**Brief:** This exercise asks for an exact copy of the lines from the one containing "Task: Click the MQ column header" through the final line of the material, with pictures omitted.

**Provided data:**

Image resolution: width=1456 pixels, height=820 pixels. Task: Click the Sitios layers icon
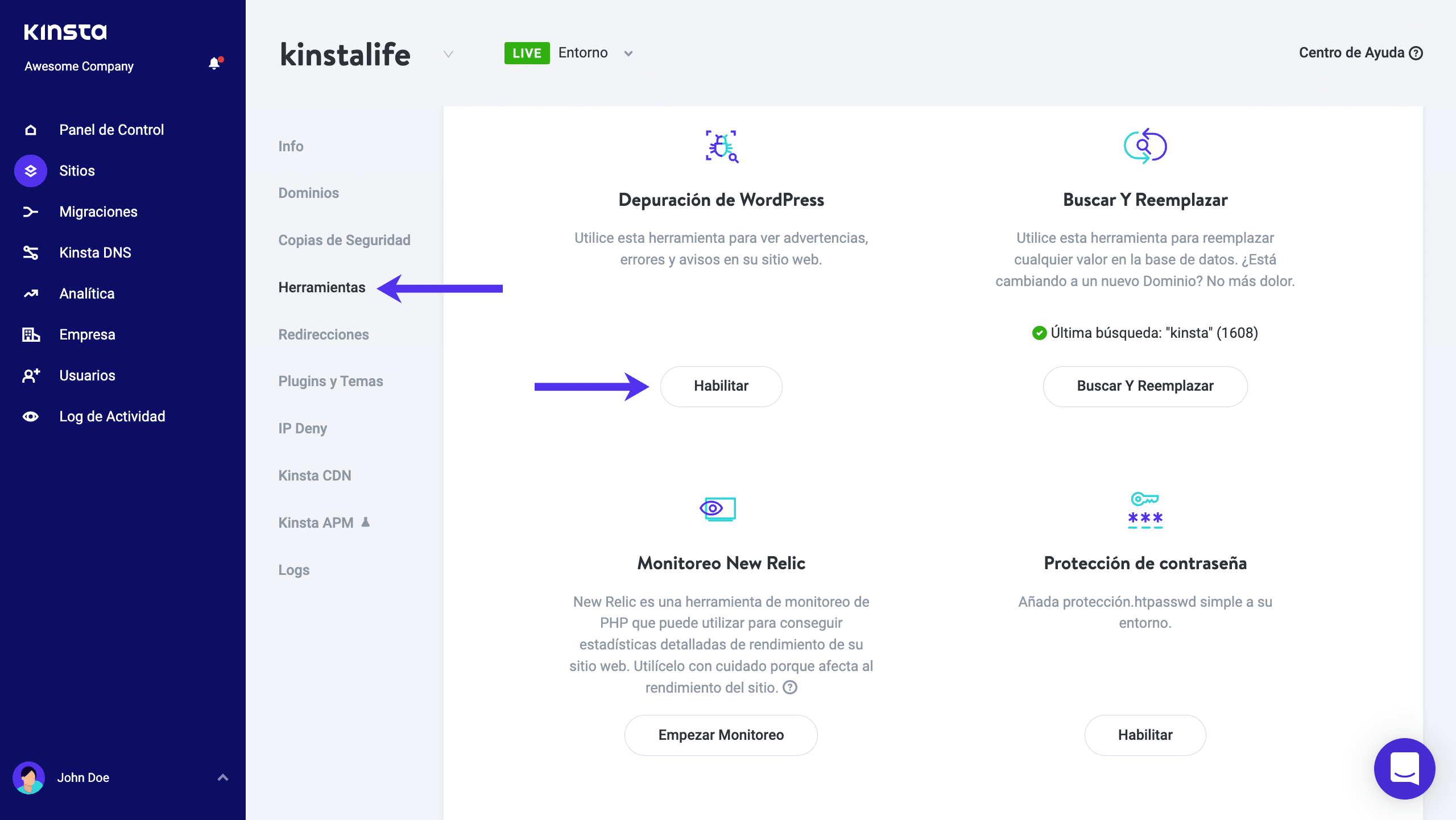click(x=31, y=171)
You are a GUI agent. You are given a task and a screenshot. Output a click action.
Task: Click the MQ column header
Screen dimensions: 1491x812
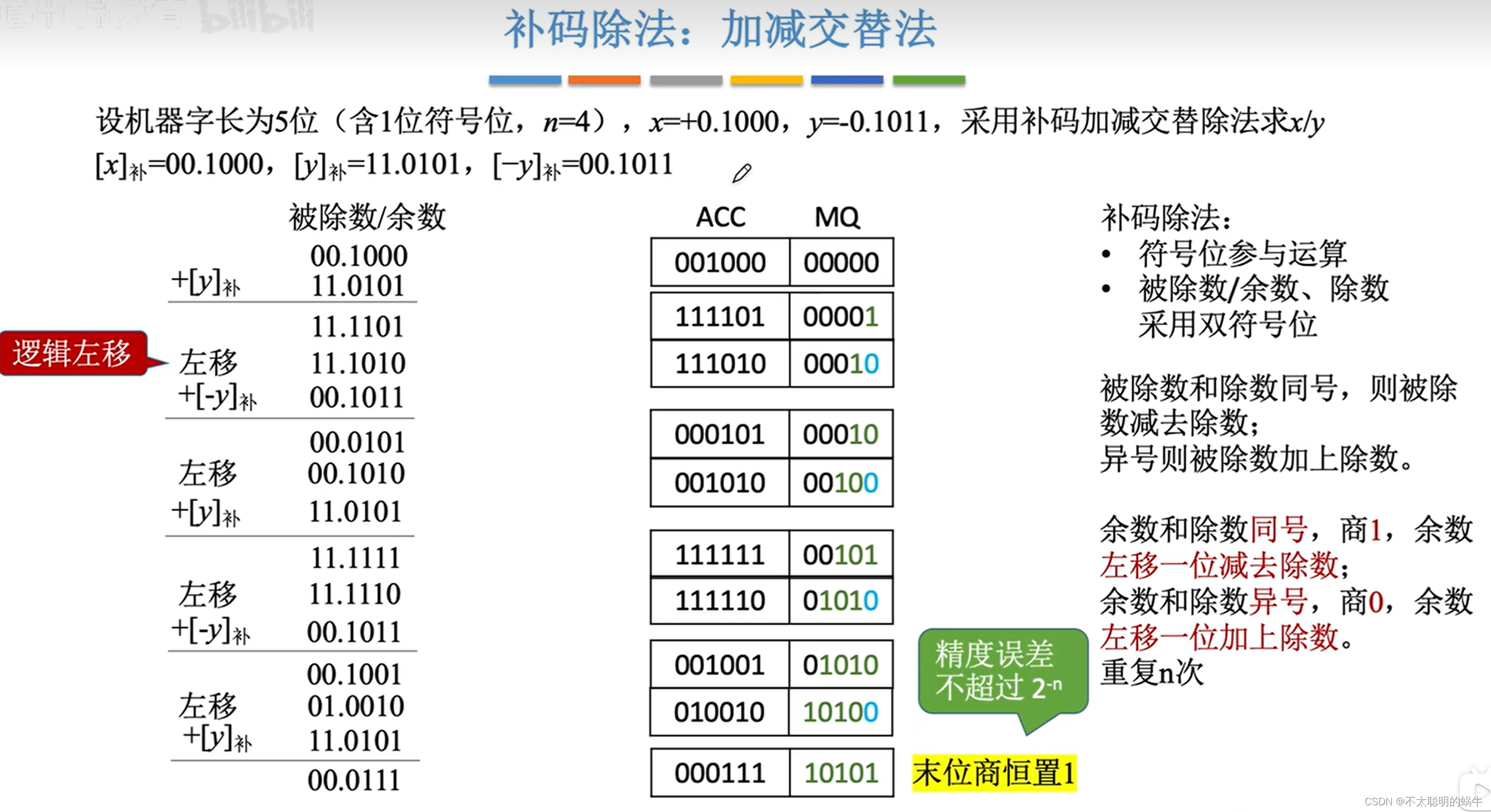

**Task output:**
Task: Click the MQ column header
Screen dimensions: 1491x812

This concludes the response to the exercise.